» Task to carry out
Copy the items below, changing every "screenshot" to "screen capture" and keeping all other text the same.

— START Information given —

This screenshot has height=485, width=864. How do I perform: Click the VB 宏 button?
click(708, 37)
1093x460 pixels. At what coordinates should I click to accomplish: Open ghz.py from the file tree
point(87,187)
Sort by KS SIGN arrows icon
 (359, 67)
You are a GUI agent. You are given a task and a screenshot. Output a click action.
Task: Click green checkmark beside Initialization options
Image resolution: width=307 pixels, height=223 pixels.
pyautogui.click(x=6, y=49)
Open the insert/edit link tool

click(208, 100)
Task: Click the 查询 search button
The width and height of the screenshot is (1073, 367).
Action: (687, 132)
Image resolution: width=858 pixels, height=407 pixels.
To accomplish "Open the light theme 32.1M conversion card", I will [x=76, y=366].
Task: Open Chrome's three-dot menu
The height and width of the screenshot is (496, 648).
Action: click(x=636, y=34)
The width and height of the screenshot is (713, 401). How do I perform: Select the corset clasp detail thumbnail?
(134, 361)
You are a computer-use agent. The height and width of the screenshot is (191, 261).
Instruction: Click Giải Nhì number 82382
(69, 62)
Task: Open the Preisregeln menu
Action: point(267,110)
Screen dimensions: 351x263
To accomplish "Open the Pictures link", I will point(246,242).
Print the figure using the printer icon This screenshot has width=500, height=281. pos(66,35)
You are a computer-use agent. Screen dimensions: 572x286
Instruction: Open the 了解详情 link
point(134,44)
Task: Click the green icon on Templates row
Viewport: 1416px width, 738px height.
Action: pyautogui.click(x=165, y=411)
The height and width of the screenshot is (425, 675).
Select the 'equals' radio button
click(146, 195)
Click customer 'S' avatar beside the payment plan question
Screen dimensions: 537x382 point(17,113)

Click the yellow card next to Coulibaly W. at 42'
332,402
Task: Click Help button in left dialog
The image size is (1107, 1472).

— END Information given —

» Written response
This screen capture has height=485, width=864. How do I perform: Click the VB 宏 button?
click(708, 37)
1093x460 pixels. At what coordinates should I click to accomplish: Open ghz.py from the file tree
point(87,187)
Sort by KS SIGN arrows icon
 (359, 67)
You are a GUI agent. You are given a task and a screen capture. Output a click action.
Task: Click green checkmark beside Initialization options
Image resolution: width=307 pixels, height=223 pixels.
pyautogui.click(x=6, y=49)
Open the insert/edit link tool

click(208, 100)
Task: Click the 查询 search button
The width and height of the screen capture is (1073, 367).
Action: (687, 132)
Image resolution: width=858 pixels, height=407 pixels.
To accomplish "Open the light theme 32.1M conversion card", I will [x=76, y=366].
Task: Open Chrome's three-dot menu
The height and width of the screen capture is (496, 648).
Action: click(x=636, y=34)
The width and height of the screen capture is (713, 401). How do I perform: Select the corset clasp detail thumbnail?
(134, 361)
You are a computer-use agent. The height and width of the screen capture is (191, 261).
Instruction: Click Giải Nhì number 82382
(69, 62)
Task: Open the Preisregeln menu
Action: point(267,110)
Screen dimensions: 351x263
To accomplish "Open the Pictures link", I will point(246,242).
Print the figure using the printer icon This screen capture has width=500, height=281. pos(66,35)
You are a computer-use agent. Screen dimensions: 572x286
Instruction: Open the 了解详情 link
point(134,44)
Task: Click the green icon on Templates row
Viewport: 1416px width, 738px height.
Action: pyautogui.click(x=165, y=411)
The height and width of the screen capture is (425, 675).
Select the 'equals' radio button
click(146, 195)
Click customer 'S' avatar beside the payment plan question
Screen dimensions: 537x382 point(17,113)

Click the yellow card next to Coulibaly W. at 42'
332,402
Task: Click Help button in left dialog
The image size is (1107, 1472).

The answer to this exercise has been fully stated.